Like the Shoppe back when it first opened, the capable kids behind the counter are still learning the drill. It's not until I get back to the Test Kitchen that I discover my takeaway contains three cans of Coke ($1.25 each) instead of the mixed greens with vinaigrette ($3.45) I order. And it would be nice if Craft's otherwise quite acceptable fries ($2.95) weren't pre-salted, stuff all easily rectified.
A recent visit to Burger Shoppe finds a smooth-running machine, a fate that no doubt awaits Craft Burger once it irons out its initial kinks. But I'm surprised that, after trying it out for a couple of weekends, Craft no longer goes after the post-clubbing crowd by staying open till 3 am on Friday and Saturday nights.

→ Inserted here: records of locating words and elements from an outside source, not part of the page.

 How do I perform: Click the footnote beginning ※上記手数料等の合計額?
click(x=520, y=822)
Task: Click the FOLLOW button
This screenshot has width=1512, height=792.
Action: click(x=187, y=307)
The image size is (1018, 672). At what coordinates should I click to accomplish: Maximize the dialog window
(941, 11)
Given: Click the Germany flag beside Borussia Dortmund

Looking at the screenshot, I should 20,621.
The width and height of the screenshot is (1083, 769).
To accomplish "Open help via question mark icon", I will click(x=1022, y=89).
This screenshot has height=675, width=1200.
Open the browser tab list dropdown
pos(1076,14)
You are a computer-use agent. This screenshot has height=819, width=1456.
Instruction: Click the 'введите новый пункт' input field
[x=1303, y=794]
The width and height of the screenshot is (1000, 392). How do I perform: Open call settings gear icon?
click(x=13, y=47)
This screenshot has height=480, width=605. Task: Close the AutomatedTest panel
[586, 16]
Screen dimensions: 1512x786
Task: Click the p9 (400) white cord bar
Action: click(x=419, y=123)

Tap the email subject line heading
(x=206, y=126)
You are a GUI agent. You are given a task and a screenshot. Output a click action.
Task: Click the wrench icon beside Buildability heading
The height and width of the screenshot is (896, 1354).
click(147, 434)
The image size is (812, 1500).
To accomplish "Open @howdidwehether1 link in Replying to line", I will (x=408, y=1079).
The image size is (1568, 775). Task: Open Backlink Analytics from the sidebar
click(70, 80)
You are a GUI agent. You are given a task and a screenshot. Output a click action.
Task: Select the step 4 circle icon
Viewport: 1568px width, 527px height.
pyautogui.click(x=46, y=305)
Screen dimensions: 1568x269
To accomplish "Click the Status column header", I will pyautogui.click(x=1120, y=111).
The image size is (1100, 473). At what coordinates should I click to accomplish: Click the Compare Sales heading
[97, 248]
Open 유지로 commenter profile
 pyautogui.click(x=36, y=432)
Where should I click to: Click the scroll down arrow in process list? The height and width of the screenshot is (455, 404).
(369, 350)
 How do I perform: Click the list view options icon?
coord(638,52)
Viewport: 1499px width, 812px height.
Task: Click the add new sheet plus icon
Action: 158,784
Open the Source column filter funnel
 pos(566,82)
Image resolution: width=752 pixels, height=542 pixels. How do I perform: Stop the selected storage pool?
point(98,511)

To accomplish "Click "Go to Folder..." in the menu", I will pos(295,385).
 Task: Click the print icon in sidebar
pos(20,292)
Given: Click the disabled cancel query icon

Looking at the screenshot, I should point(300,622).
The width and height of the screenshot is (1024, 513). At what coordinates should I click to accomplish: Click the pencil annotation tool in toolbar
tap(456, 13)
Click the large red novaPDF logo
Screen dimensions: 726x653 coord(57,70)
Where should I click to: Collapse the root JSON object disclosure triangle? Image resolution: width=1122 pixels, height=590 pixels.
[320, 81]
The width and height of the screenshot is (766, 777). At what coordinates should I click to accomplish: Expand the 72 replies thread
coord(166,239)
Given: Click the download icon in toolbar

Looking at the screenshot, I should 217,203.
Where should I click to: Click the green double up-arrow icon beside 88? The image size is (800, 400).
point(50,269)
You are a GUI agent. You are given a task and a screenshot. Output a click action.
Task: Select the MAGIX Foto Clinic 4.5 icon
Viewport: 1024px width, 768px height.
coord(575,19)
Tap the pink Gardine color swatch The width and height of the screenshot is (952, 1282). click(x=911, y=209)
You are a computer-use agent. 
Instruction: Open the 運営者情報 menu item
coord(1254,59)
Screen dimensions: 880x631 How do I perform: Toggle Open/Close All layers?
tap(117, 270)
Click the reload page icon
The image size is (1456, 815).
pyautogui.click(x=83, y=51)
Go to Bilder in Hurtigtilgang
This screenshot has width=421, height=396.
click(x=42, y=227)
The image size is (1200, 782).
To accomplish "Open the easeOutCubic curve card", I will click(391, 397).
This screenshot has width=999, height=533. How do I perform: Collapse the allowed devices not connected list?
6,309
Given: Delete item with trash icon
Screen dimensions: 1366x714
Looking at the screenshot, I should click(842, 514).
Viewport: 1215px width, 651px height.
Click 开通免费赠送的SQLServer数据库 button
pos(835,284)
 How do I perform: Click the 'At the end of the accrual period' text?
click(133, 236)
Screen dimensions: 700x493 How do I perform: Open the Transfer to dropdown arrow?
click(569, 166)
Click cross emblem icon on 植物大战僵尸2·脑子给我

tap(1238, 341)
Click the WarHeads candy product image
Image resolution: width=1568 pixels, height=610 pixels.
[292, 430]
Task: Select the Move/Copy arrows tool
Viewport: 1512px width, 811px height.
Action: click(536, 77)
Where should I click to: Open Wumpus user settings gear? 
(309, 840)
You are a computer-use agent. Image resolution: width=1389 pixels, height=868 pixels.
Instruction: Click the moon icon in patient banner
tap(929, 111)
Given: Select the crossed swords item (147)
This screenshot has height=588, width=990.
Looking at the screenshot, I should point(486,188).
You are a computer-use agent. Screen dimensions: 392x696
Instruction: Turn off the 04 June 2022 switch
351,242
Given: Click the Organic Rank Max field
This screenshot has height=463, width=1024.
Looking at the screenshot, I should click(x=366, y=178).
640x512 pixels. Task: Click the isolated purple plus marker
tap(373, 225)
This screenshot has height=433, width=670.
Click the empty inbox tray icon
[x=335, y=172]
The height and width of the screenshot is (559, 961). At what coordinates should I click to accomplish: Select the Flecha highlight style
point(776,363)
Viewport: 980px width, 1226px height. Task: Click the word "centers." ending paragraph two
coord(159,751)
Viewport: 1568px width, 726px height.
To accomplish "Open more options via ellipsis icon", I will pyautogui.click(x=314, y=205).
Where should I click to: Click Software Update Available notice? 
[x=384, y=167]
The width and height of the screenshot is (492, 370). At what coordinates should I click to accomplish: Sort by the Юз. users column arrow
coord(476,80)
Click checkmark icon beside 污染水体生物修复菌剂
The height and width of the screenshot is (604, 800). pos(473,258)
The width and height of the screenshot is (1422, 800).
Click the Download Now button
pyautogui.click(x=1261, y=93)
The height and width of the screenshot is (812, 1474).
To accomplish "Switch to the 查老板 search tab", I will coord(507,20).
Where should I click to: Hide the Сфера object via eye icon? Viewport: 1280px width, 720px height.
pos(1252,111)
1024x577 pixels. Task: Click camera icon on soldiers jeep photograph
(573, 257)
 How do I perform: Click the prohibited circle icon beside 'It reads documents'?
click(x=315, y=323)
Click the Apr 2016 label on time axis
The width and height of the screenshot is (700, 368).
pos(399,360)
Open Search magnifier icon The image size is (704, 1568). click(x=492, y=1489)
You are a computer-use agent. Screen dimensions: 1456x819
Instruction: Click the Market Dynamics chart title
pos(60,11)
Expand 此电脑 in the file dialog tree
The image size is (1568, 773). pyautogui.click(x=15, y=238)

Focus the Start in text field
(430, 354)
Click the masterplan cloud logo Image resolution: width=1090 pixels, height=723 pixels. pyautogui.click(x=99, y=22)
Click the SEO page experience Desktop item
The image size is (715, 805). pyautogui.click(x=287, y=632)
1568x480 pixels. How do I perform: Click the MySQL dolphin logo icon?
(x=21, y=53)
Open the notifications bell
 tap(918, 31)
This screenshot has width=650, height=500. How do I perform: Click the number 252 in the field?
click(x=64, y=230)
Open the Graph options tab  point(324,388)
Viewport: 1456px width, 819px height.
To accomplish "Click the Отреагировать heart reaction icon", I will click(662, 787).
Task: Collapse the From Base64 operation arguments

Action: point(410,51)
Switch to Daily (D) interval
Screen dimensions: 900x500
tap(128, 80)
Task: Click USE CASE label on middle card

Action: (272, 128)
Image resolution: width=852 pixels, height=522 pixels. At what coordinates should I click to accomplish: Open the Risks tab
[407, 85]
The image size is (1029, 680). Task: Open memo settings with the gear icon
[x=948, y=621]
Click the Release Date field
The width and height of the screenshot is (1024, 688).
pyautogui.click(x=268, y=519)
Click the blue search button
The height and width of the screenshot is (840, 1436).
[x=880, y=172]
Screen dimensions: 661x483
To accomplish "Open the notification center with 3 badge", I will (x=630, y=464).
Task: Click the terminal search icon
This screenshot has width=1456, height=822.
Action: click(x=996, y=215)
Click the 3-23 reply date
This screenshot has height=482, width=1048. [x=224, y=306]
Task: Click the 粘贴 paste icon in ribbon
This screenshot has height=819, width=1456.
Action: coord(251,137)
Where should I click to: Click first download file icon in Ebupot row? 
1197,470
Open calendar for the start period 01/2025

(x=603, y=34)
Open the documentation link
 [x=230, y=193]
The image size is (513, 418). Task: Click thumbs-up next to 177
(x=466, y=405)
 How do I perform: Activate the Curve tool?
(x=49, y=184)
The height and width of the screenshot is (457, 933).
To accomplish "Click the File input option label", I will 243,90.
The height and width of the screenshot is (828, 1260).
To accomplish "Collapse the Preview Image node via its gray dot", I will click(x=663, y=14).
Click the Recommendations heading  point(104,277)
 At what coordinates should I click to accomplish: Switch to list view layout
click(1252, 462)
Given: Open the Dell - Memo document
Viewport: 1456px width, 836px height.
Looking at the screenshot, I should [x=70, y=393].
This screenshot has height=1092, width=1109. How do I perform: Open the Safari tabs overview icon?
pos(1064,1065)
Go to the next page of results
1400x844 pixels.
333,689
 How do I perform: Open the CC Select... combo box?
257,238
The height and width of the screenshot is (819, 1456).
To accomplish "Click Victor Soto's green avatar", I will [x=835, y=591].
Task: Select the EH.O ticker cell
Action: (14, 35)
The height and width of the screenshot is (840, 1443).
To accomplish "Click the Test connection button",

"Babysitting those people at that hour can be a bit of a headache," says Yusuf.
The Shangri-Las may have said that you can never go home anymore, but a trip back in time to my old stomping grounds proves otherwise. Growing up in north Toronto, the Golden Star (7123 Yonge, at Doncaster, 905-889-6891) was the holy grail of burgers. Some liked this new drive-in up the road in Richmond Hill called Harvey's, but we cool kids of Thornhill Secondary preferred the Star. Why, the gruff counter staff even had a song they sang while they slung.
"The Golden Star, the best by far/ You come from near, you come from far/ It doesn't matter if you bring your car."
Nowadays, the Star's homeburger ($4.90) is just how I remember it, 8 ounces of juicy perfection run through the garden. Mark McEwan probably wouldn't approve, but it provides me with my own Proustian madeleine epiphany.
Others contend that the Burger Shack (233 Eglinton West, at Oriole Parkway, 416-487-1974) is the best spot in town to get a shot of hamburger nostalgia. Until last Saturday, I'd never tried its 6-ounce homeburger ($3.85), but now that I have, I don't see the fuss. Charbroiled and topped with optional sweet caramelized onion and hot banana peppers, it's competent, a Harvey's in disguise. Of course, I wouldn't think so if I'd gone to Upper Canada College instead of TSS.
Decked out with images of the Virgin Mary and Mark Messier, the Bellwood (756 Queen West, at Niagara, 416-504-8855) doesn't make the best burger in town - for NOW's picks, see page 35 - but it certainly makes one of the biggest. The house homeburger ($6.30 sided with fries and gravy) weighs in at a hefty 16 ounces, a veritable frisbee of roughly ground beef topped with a salad's worth of lettuce, tomato, onion and mayo. That's one hell of a hangover helper!